In the example that we showed, rather than having to have a deny entry specifically from Ms. Buxton for that math assignment, we can simply say student teachers have read access to this file. And then staff teachers have the necessary read, write, and delete access. What's really nice about going this way is that as roles, as people's roles change within your organization, Ms. Buxton gets promoted to, gets hired as a staff teacher. You can simply reassign her membership within the directory system and she'll automatically be obtaining new permissions in the file system where that group is, the new group membership is encountered.

So we'll kind of wrap up here with a little sneak peek at some proposed user interface to manage ACLs. First of all, within Finder's Get Info window, you can see it's very similar to what you have today. But now we have the addition of an Others listing, which is not just a single group as it is now, but another listing of both groups and users that can be assigned different permissions to this object. The idea here is to keep something that's very simple, manageable, that people can use from their own systems.

The initial view in the Tiger Server Admin Tools is very similar. It follows the same easy-to-use idea that we have in following in Finder, but also provides a more detailed view of the ACL and its associated access control entries, allowing you to edit specific information about them as to whether it's an allow or deny record, and also to be able to access preset groups of permission entries from the pop-up menu that you see here.

And those will provide customization abilities so that you can define your own sets of presets to meet the way that you're managing permissions on your network. And from there you can drill down and find more, you know, access more detailed permissions on the different objects to get to the real fine-grained permissions, control over inheritance, and so forth.

So to summarize where we are with ACLs and Tiger, providing a much more flexible way of expressing permissions on objects in the file system and reducing the arbitrary limits that we have today in the OS. Supporting compatibility with Microsoft in Microsoft networks, both the client and the server, and providing a better platform for collaboration and workflow.

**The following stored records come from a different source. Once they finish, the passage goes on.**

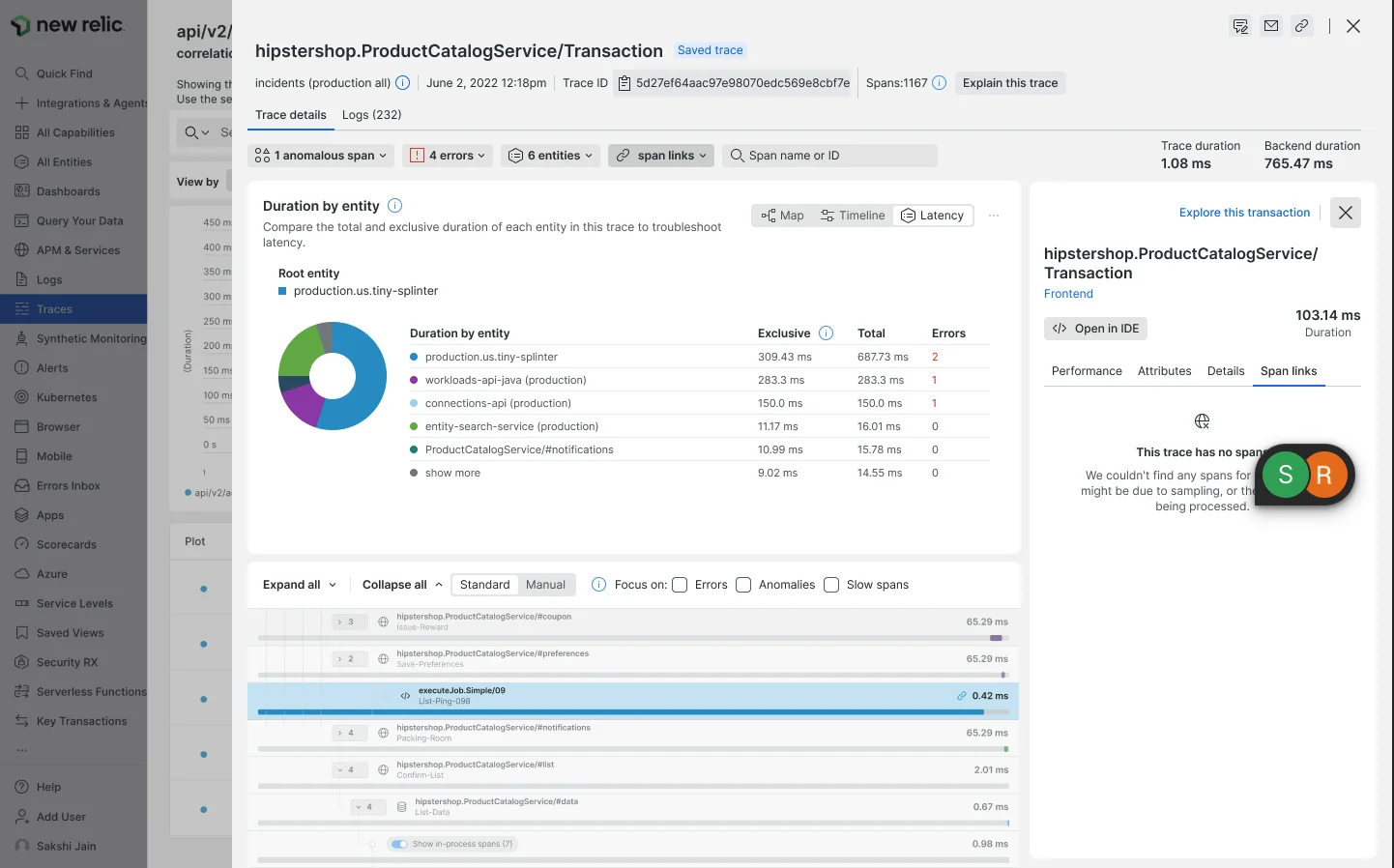Open the 1 anomalous span dropdown
This screenshot has height=868, width=1394.
coord(321,156)
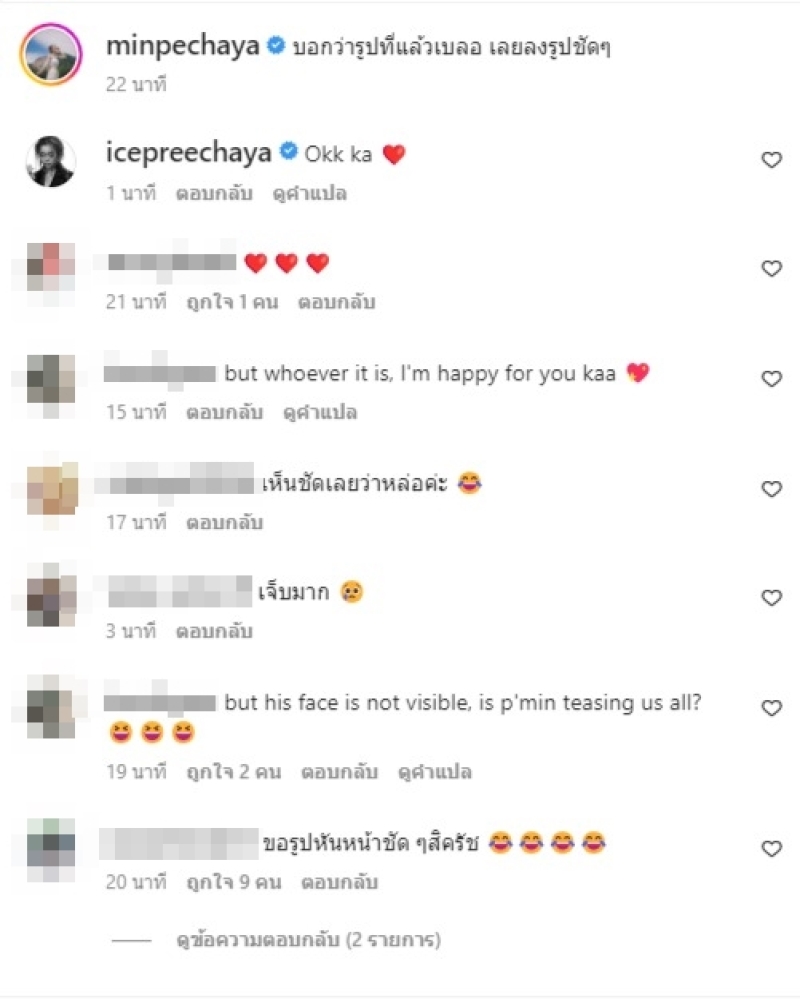Viewport: 800px width, 999px height.
Task: View the 9 likes on the last comment
Action: click(233, 882)
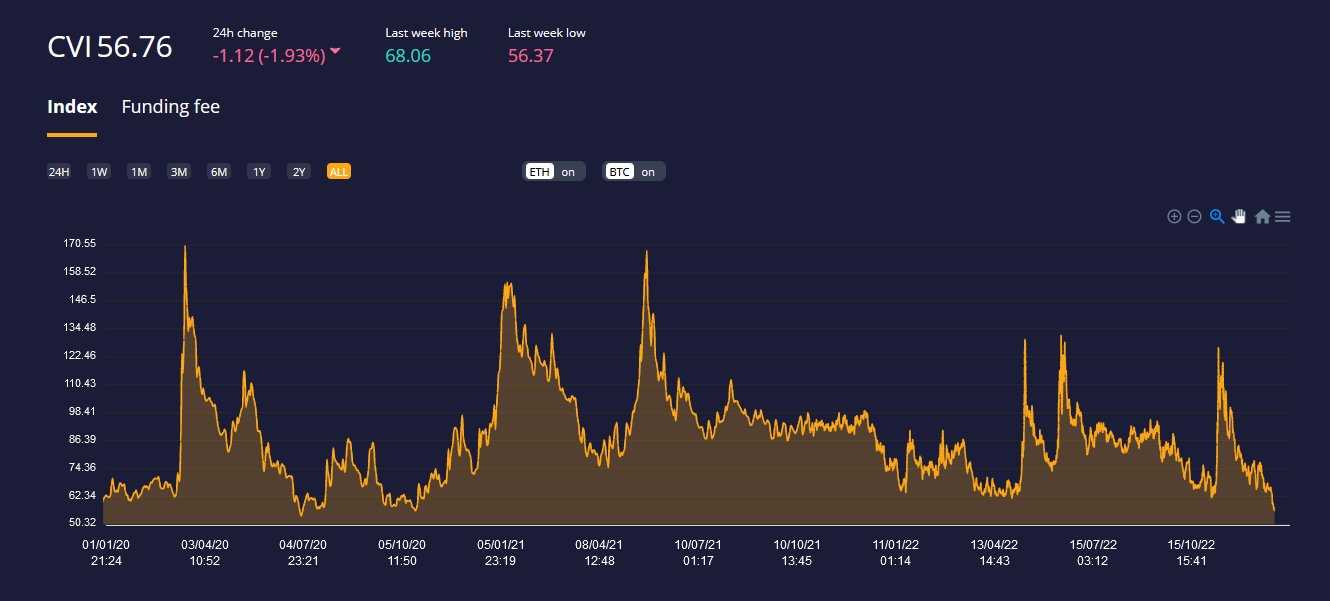This screenshot has height=601, width=1330.
Task: Toggle the BTC series on/off
Action: 634,172
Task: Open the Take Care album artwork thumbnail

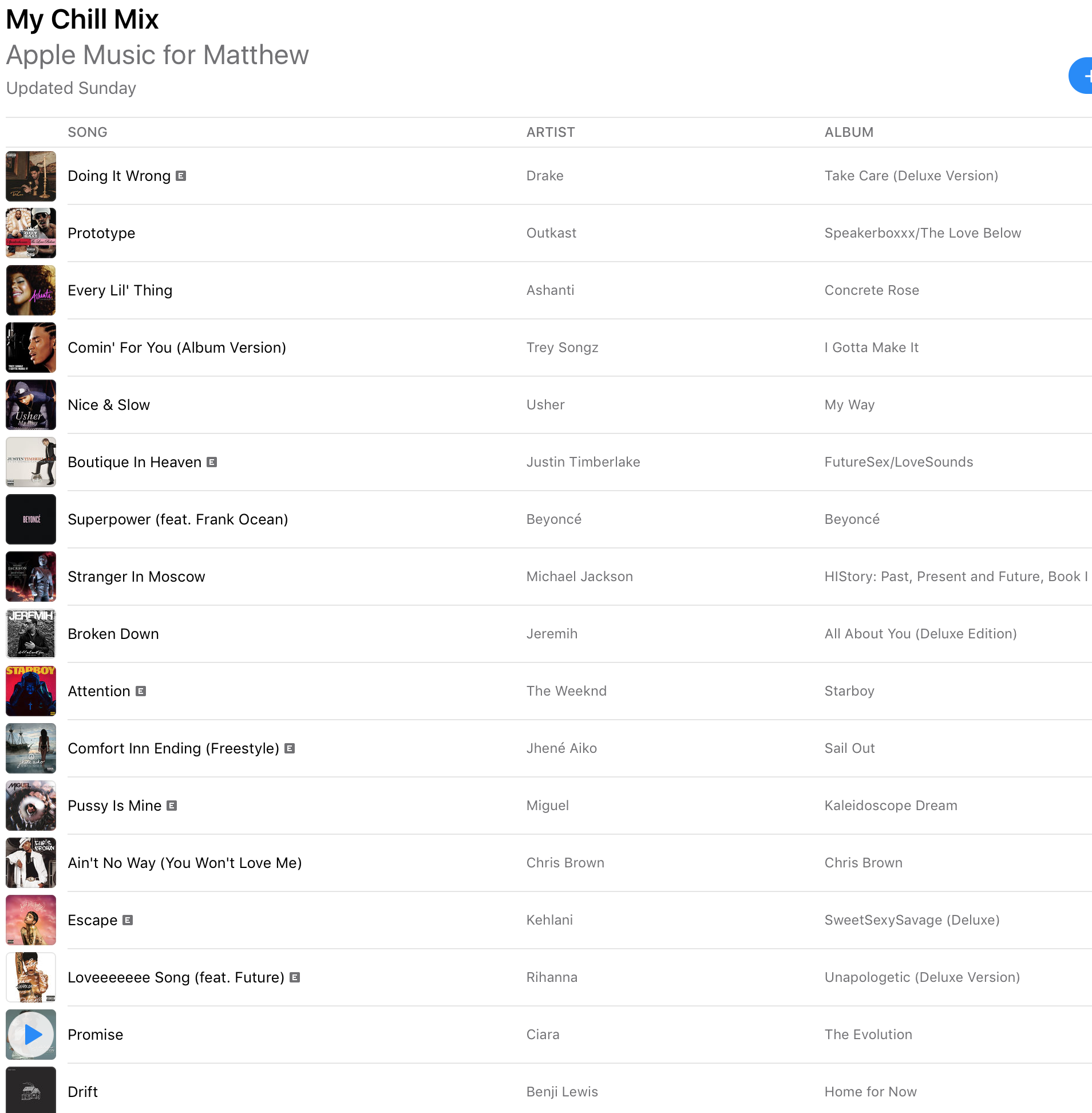Action: tap(31, 176)
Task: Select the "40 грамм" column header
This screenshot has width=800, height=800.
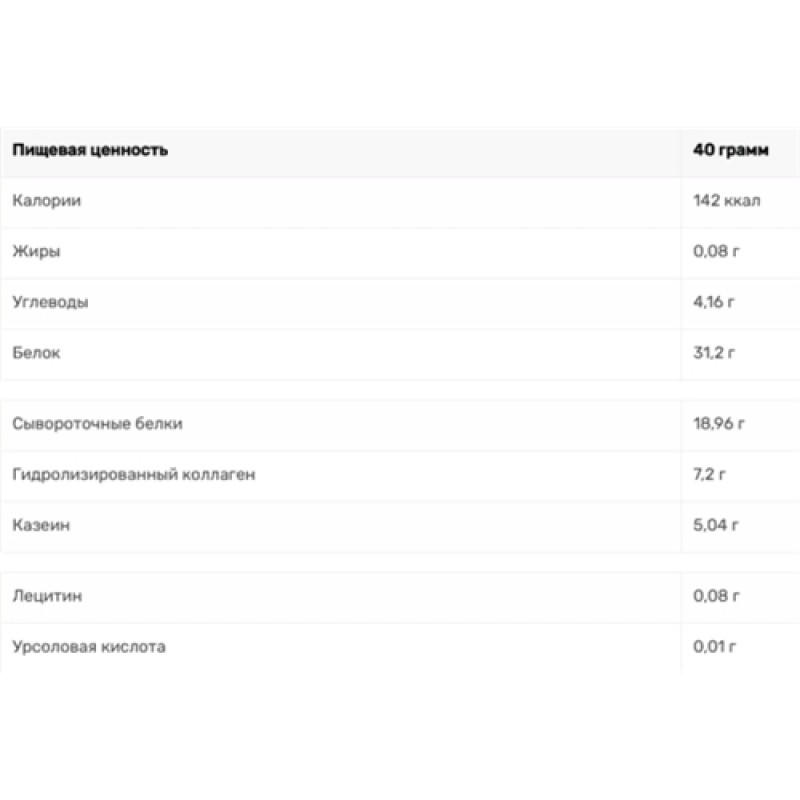Action: coord(731,151)
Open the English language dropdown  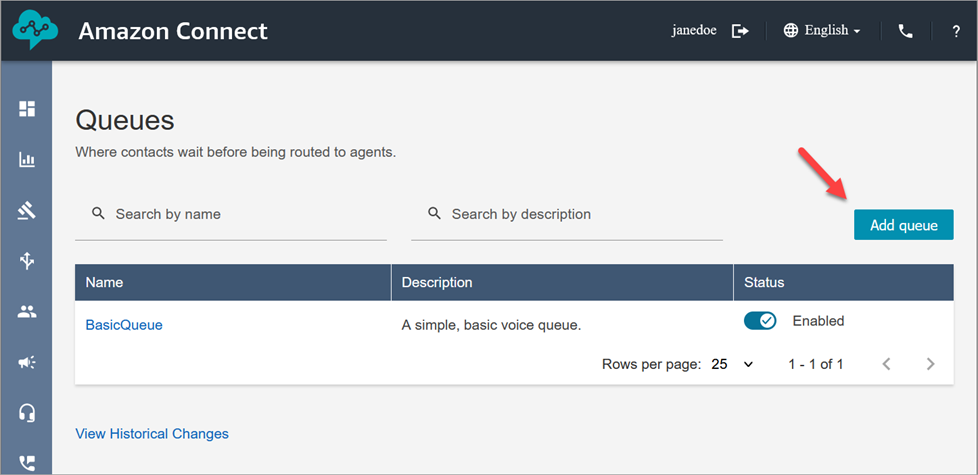coord(821,31)
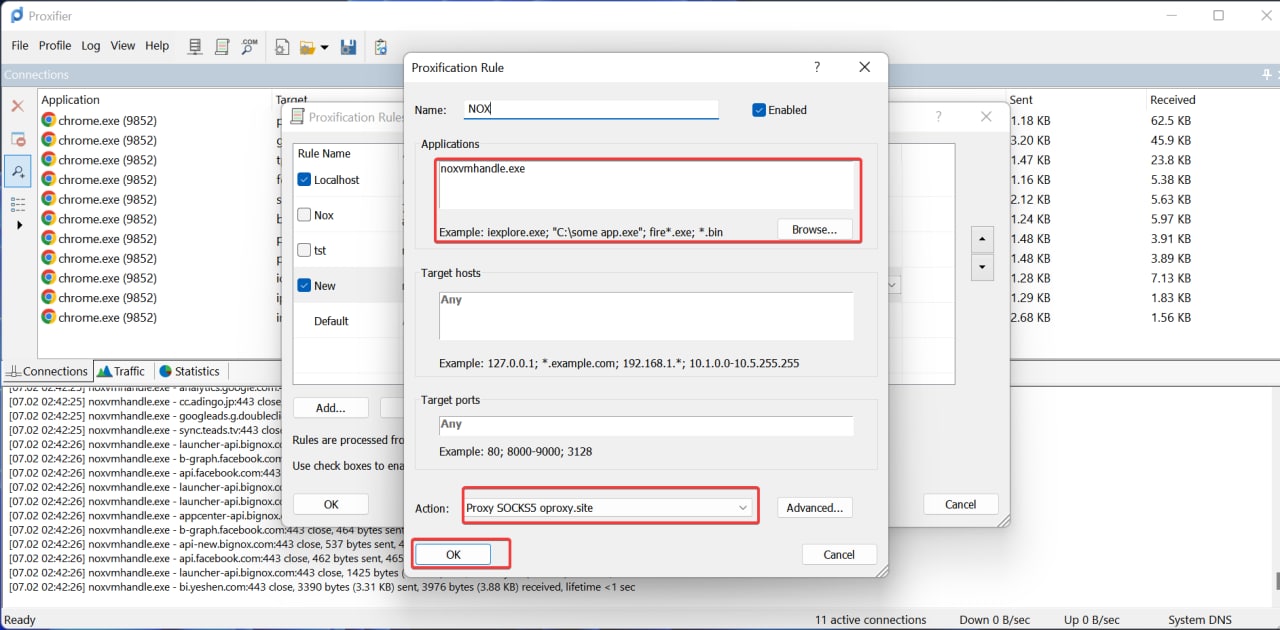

With that, we're providing new information that's now exposed in the file system both in terms of ACLs and extended attributes that needs to be supported by software, specifically copy engines, archivers, and so on. Some of those changes we'll be making ourselves and some of those are going to be required by your third-party software. And finally, this may impact the way that you manage your network and hopefully we'll be able to give you enough of some information here today that you can begin planning for those changes coming up.